## start INPUT

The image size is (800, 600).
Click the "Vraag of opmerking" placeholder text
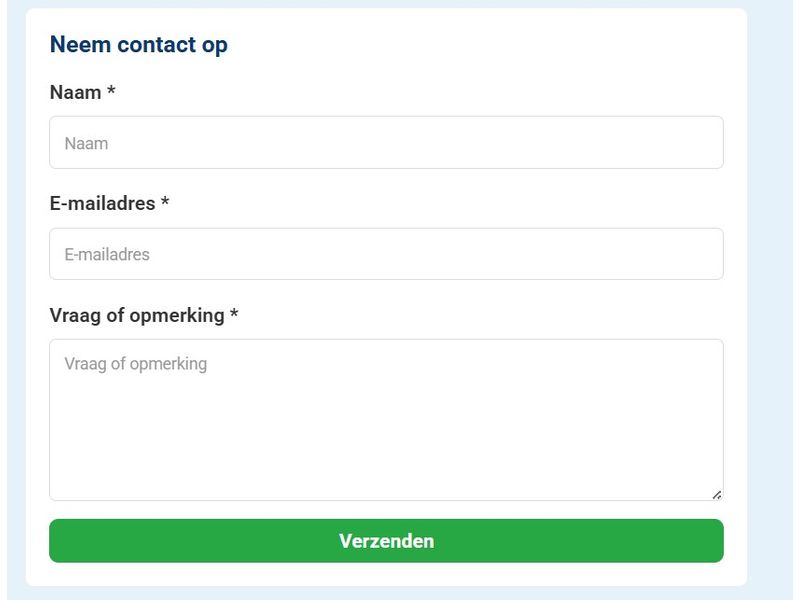coord(135,364)
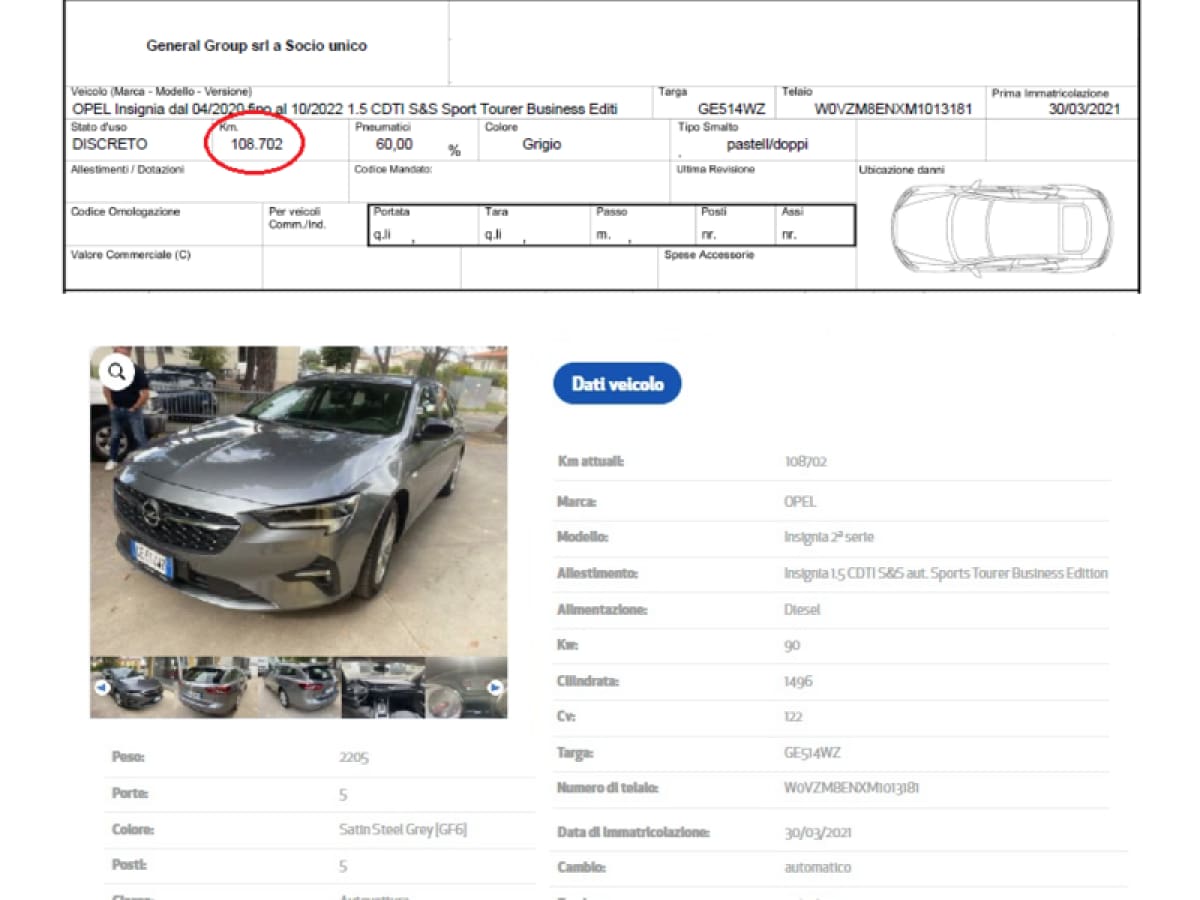Click the next arrow in thumbnail carousel
The width and height of the screenshot is (1200, 900).
click(494, 688)
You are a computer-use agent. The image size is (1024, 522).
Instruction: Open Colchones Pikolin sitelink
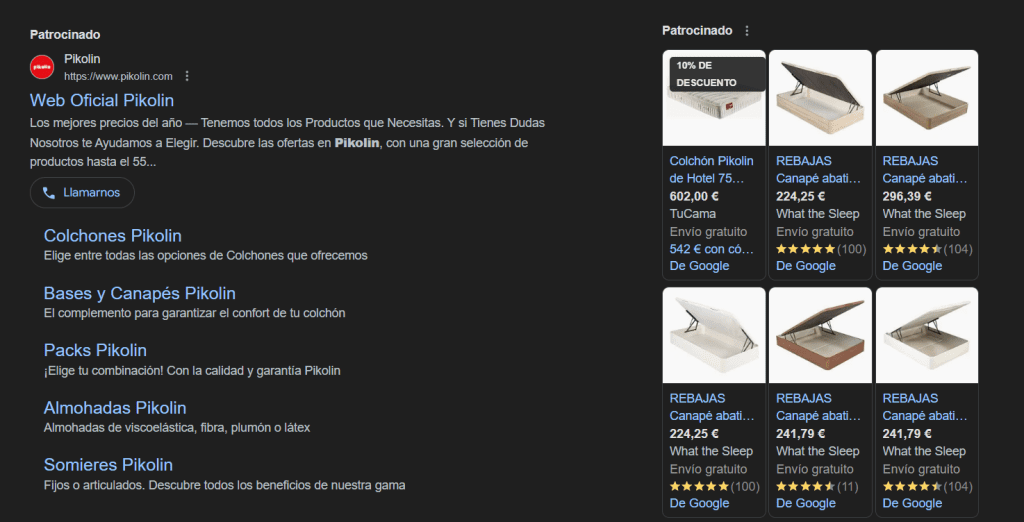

## end INPUT

• WHAT THE EXERCISE ASKS:
Write out the lines above as a numbered list, skipping any blank lines and omitting the pictures.

• TASK ANSWER:
1. The image size is (800, 600).
2. Click the "Vraag of opmerking" placeholder text
3. coord(135,364)
4. Click the next arrow in thumbnail carousel
5. The width and height of the screenshot is (1200, 900).
6. click(494, 688)
7. You are a computer-use agent. The image size is (1024, 522).
8. Instruction: Open Colchones Pikolin sitelink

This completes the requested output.